Agent: "I understand that. You're right to be cautious. There are a lot of bad actors in this industry. What I can tell you is this facility is accredited, licensed, and we've been operating for [X] years. But don't take my word for it - look us up."

Technique: Validates skepticism rather than dismissing it. Offers verification path. Shows industry awareness.

The "I Know This Industry" Script (Tyler Glass)

"So I just wanna say that, you know, if you call any facility, they will tell you the same thing, unless they're just trying to grab your insurance money and get you in the door. So I'd be doing you a disservice if I said anything else."

Impact: Acknowledges that bad actors exist. Positions self as honest alternative. Creates trust through industry transparency.

The Bottom Experience Reframe (Tyler Glass)

Caller: "I'm just at the bottom right now. I've never done this before."

Agent: "Okay, man. Yeah. Dude, I've definitely been there before. That's the perfect spot to be. I know it doesn't feel good, but that is the best place to be for starting this process."

Why it works: Validates current pain while reframing it as opportunity. Personal disclosure ("I've definitely been there") creates instant peer connection.

Overcoming Fear of the Unknown

Many callers fear what they don't understand about treatment. Demystify it:

The Environment Differentiator (Jake Smith)

Context: Caller traumatized by previous psych ward experience

"I will tell you as far as, you know, like, inpatient, live in treatment with us, it looks much different than, you know, your experience at the psych ward or hospital type place. Right? Like, those people are gonna be more, you know, mental health and, like, schizophrenia, like, things like that, multiple personalities disorder, like, things like that. Right?"

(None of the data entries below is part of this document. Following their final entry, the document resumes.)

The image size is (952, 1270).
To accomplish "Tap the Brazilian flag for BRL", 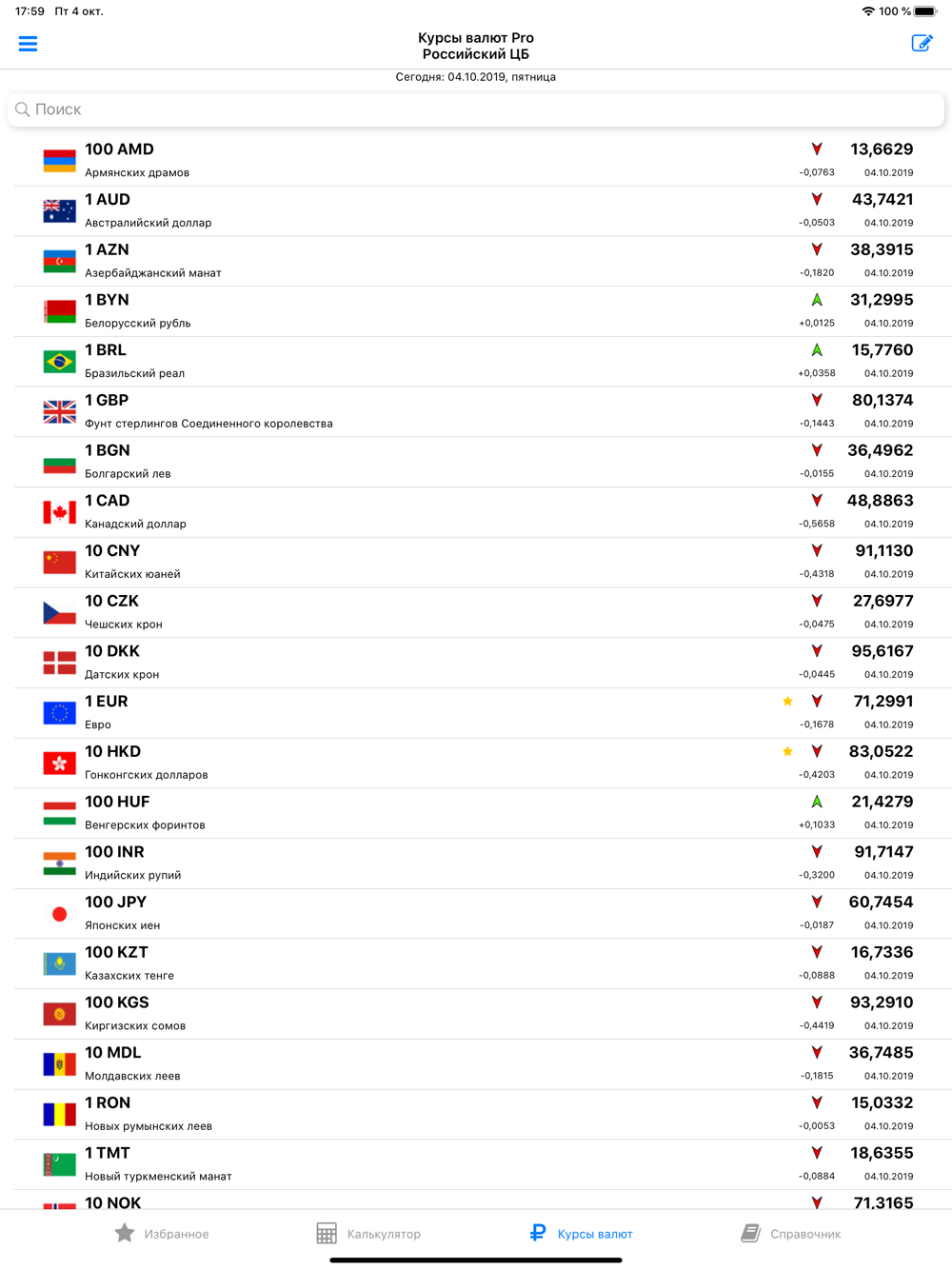I will pyautogui.click(x=60, y=362).
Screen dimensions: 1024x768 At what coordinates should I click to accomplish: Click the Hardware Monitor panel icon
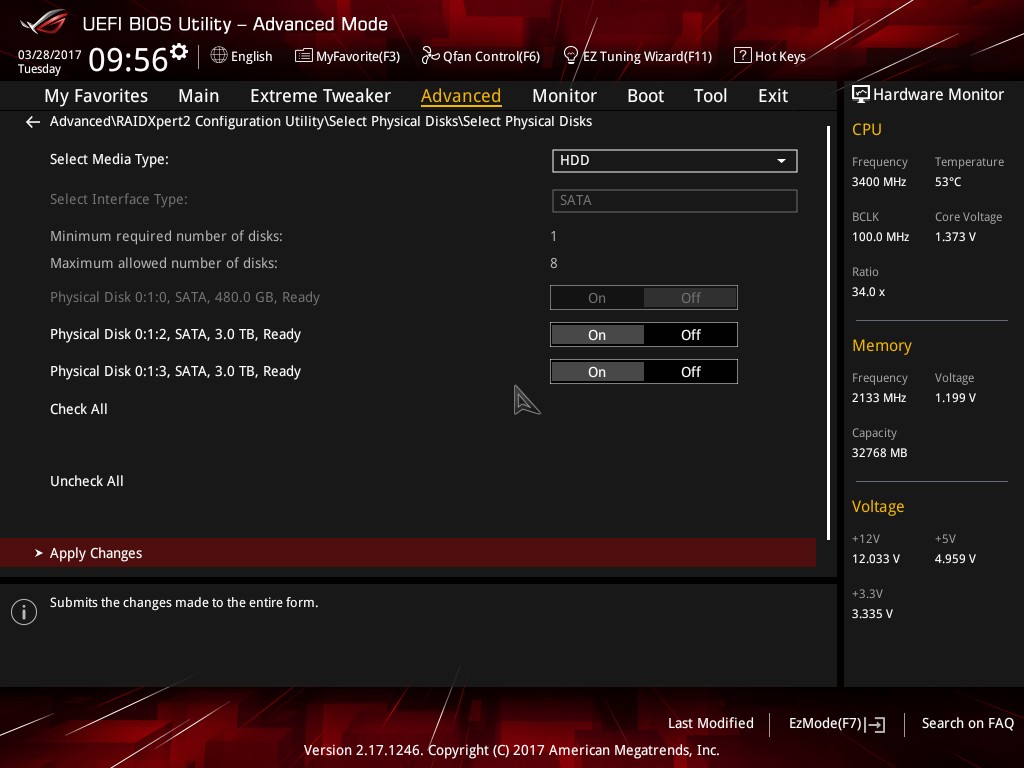[861, 94]
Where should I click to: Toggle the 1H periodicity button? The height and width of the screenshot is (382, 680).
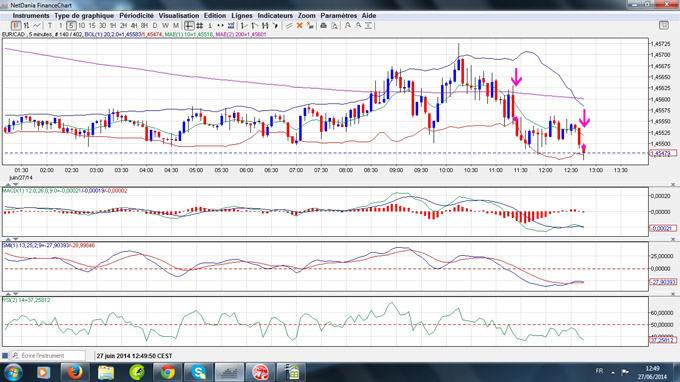[x=113, y=26]
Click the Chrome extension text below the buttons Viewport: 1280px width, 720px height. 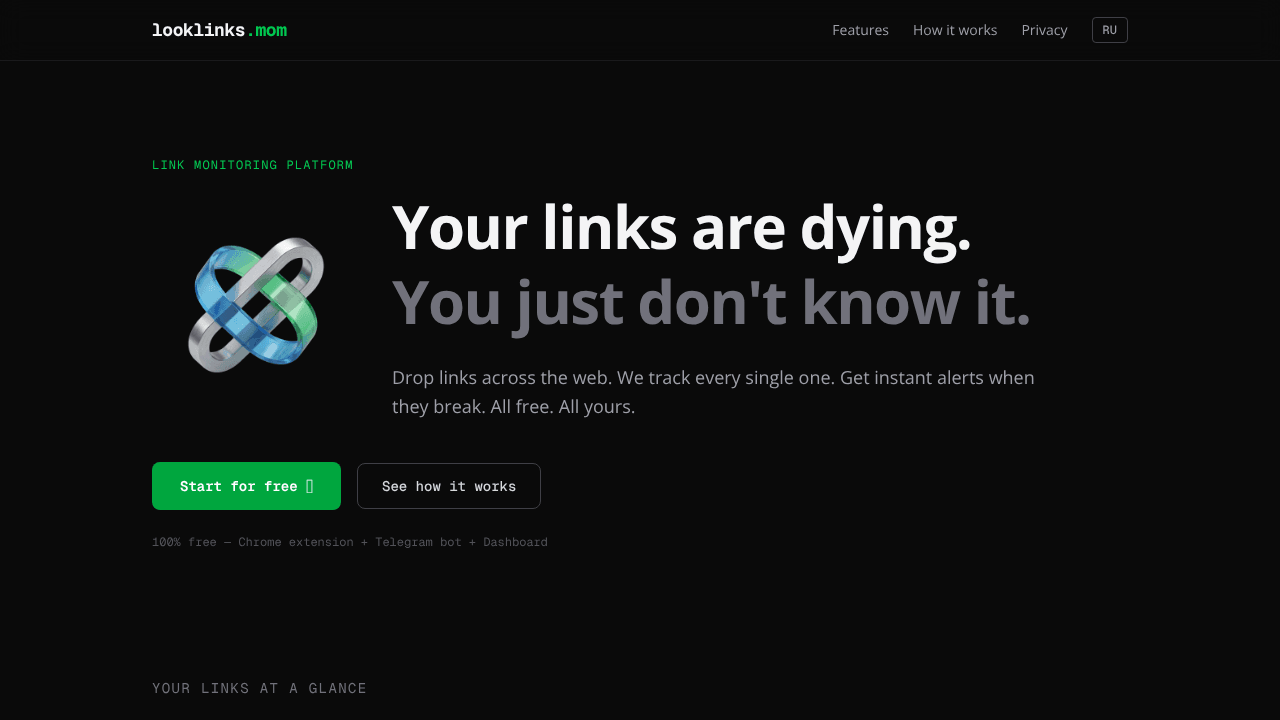(x=296, y=542)
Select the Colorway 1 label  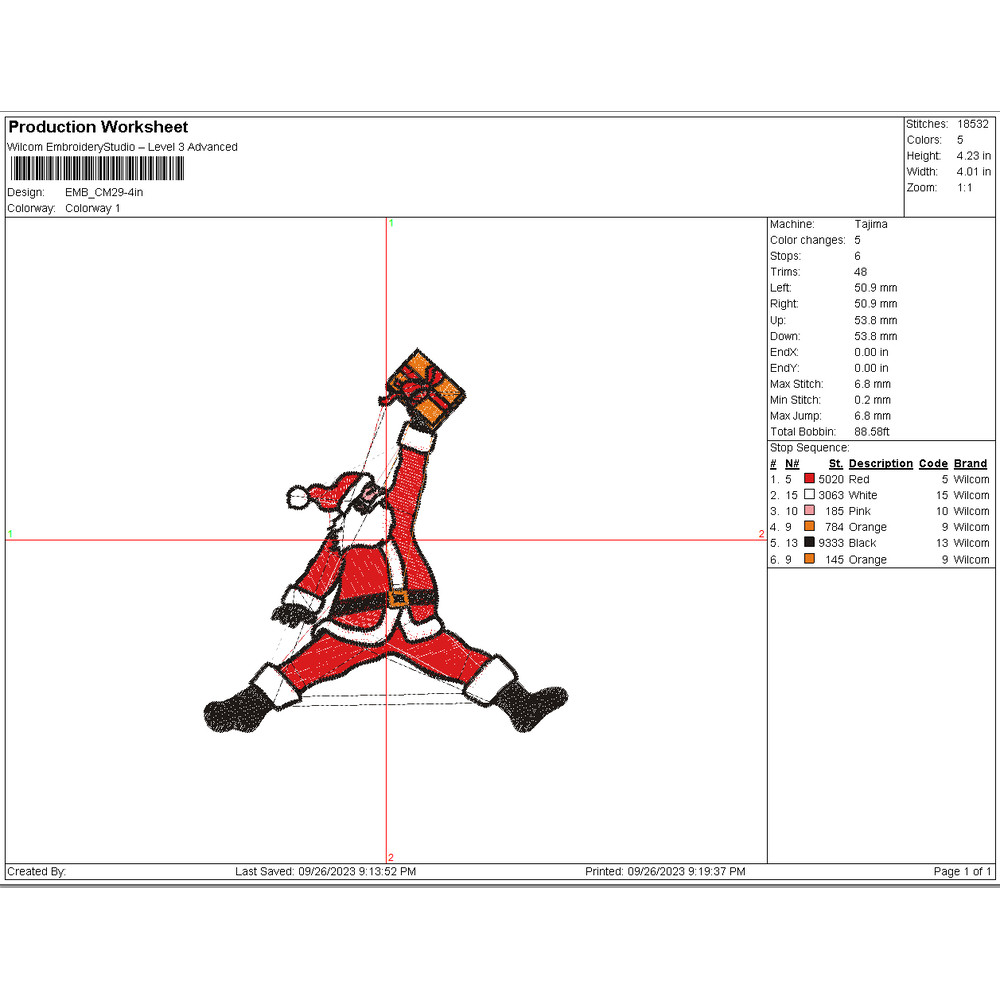[94, 208]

"Whenever you come into a facility like ours we're a private facility. We don't have anyone here that's, like, you know, straight from jail or, you know, anything like that. Like, our demographic is much different than you saw there."

Impact: Directly addressed trauma, created clear mental picture of safe environment. Differentiated facility from negative past experience.

The "Opposite of Hospital" Script

Caller: "I just need it to be, like, comfortable, like, not too institutional."

Agent: "Absolutely. Yeah. And that's definitely the type of environment we have. It's very nice. It's very comfortable. I mean, it's like being at home. Right? Like, it's the opposite of a hospital."

Impact: Used caller's exact language ("comfortable", "not institutional") and affirmed it directly. Created positive mental image.

Building Trust Through Consistency

Throughout the call, use consistent validating phrases:

"You're fine." (When they apologize for asking questions)

"I got you." (Repeated acknowledgment of concerns)

"I understand that. Totally." (Validation without dismissal)

Frequency data: "I got you" appears 40+ times across calls. "You're fine" appears 3+ times. These micro-validations build cumulative trust.

Key Insight: Trust is built through many small moments of validation, not one grand gesture. Consistent empathy phrases throughout the call create cumulative credibility.